**Work required**
Convert the part of the items that opens with the line containing "Given: Select 'search" and runs through the end of the items into a JSON list of strings, one string per line, with blank lines omitted. Leave the pictures out of the list.

**Positions of words and items**
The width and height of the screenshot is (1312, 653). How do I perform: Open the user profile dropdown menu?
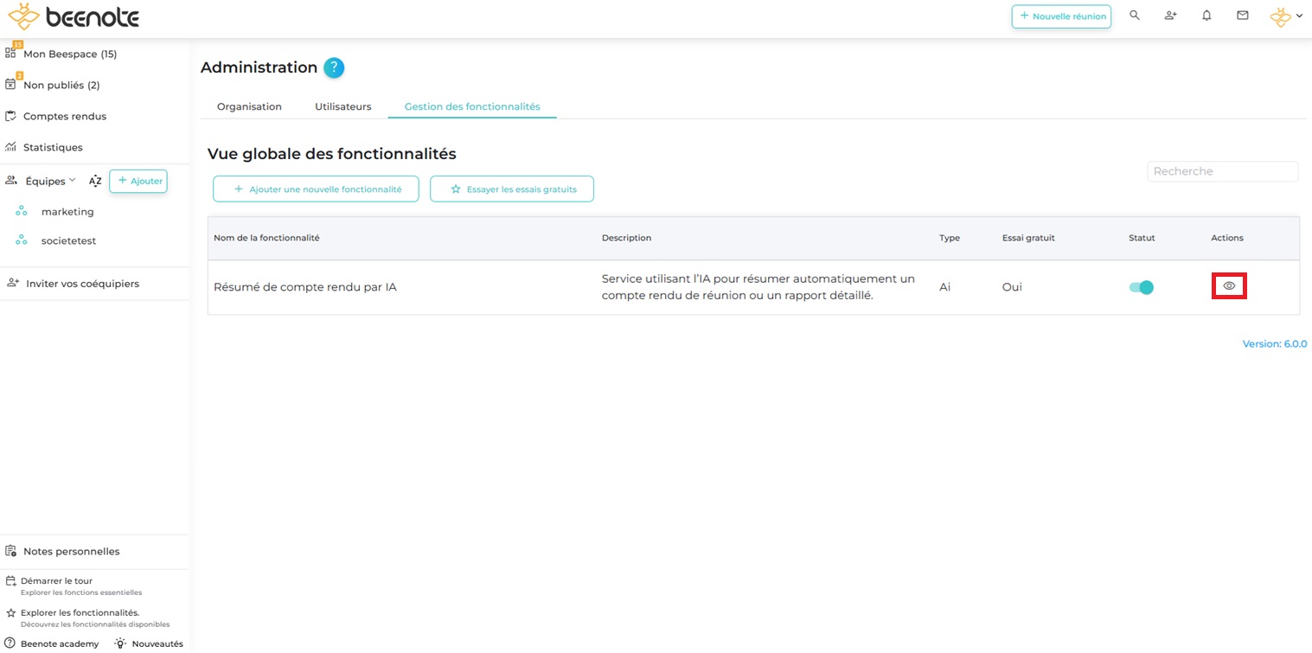(1286, 16)
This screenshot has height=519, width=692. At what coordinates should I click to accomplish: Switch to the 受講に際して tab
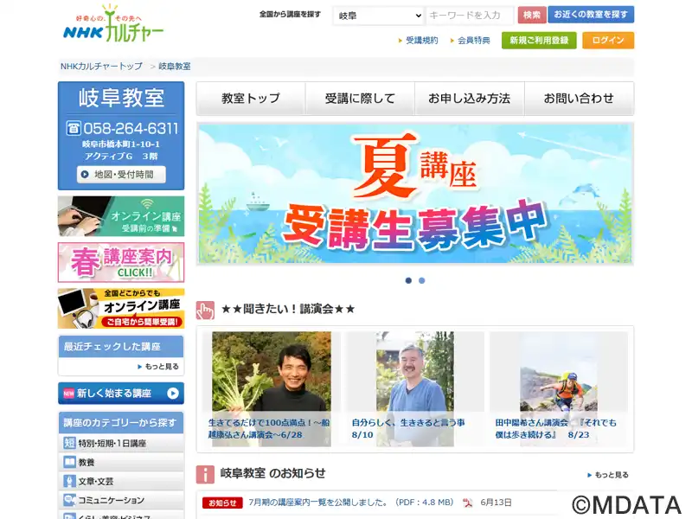click(360, 98)
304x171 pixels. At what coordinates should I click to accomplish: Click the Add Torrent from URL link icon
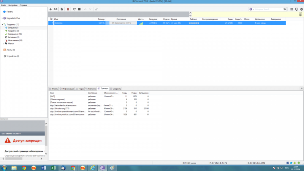[55, 9]
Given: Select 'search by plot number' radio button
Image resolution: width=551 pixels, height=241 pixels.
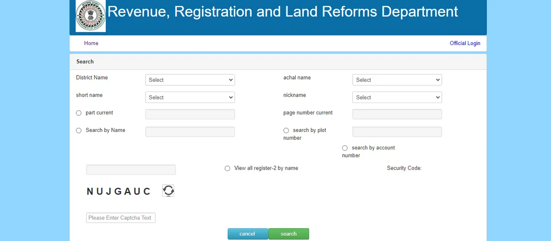Looking at the screenshot, I should point(286,131).
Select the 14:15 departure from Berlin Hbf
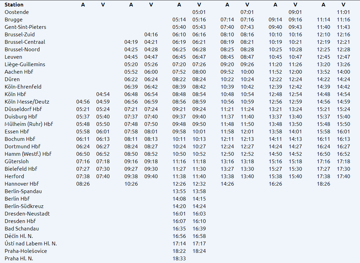360x263 pixels. [x=199, y=199]
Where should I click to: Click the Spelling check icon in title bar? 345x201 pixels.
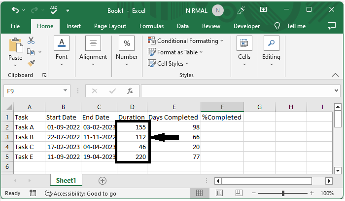[x=54, y=10]
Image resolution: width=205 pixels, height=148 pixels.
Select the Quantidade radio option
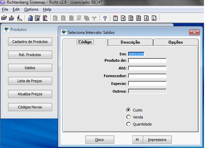(x=128, y=124)
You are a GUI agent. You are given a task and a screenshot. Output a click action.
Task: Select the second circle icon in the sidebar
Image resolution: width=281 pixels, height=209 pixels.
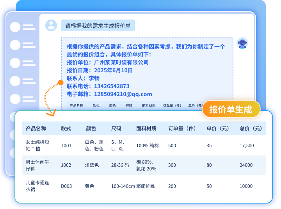(x=15, y=45)
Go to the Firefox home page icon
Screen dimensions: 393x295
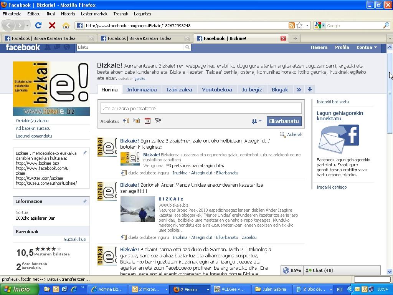point(66,25)
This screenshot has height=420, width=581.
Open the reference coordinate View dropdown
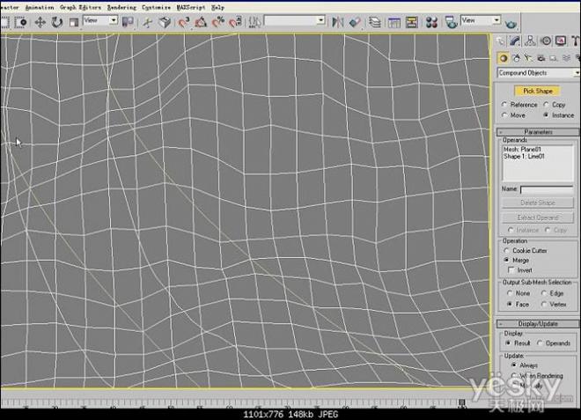coord(100,20)
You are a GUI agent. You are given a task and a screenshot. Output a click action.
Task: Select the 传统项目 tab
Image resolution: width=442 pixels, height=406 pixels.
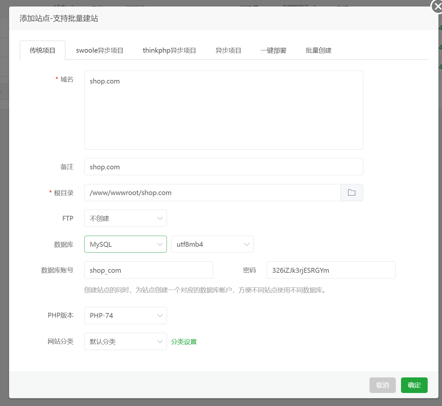pyautogui.click(x=43, y=50)
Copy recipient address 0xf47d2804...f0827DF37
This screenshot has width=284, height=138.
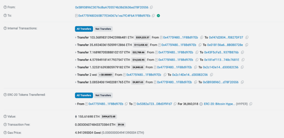point(247,37)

**The answer**
[
  "Given: Select 'search by plot number' radio button",
  "Image resolution: width=551 pixels, height=241 pixels.",
  "Looking at the screenshot, I should point(286,131).",
  "Select the 14:15 departure from Berlin Hbf",
  "360x263 pixels. [x=199, y=199]",
  "Where should I click to: Click the Spelling check icon in title bar? 345x201 pixels.",
  "[x=54, y=10]",
  "Image resolution: width=205 pixels, height=148 pixels.",
  "Select the Quantidade radio option",
  "(x=128, y=124)",
  "You are a GUI agent. You are given a task and a screenshot. Output a click action.",
  "Task: Select the second circle icon in the sidebar",
  "Image resolution: width=281 pixels, height=209 pixels.",
  "(x=15, y=45)",
  "Go to the Firefox home page icon",
  "Screen dimensions: 393x295",
  "point(66,25)",
  "This screenshot has height=420, width=581.",
  "Open the reference coordinate View dropdown",
  "coord(100,20)",
  "You are a GUI agent. You are given a task and a screenshot. Output a click action.",
  "Task: Select the 传统项目 tab",
  "Image resolution: width=442 pixels, height=406 pixels.",
  "pyautogui.click(x=43, y=50)",
  "Copy recipient address 0xf47d2804...f0827DF37",
  "This screenshot has width=284, height=138.",
  "point(247,37)"
]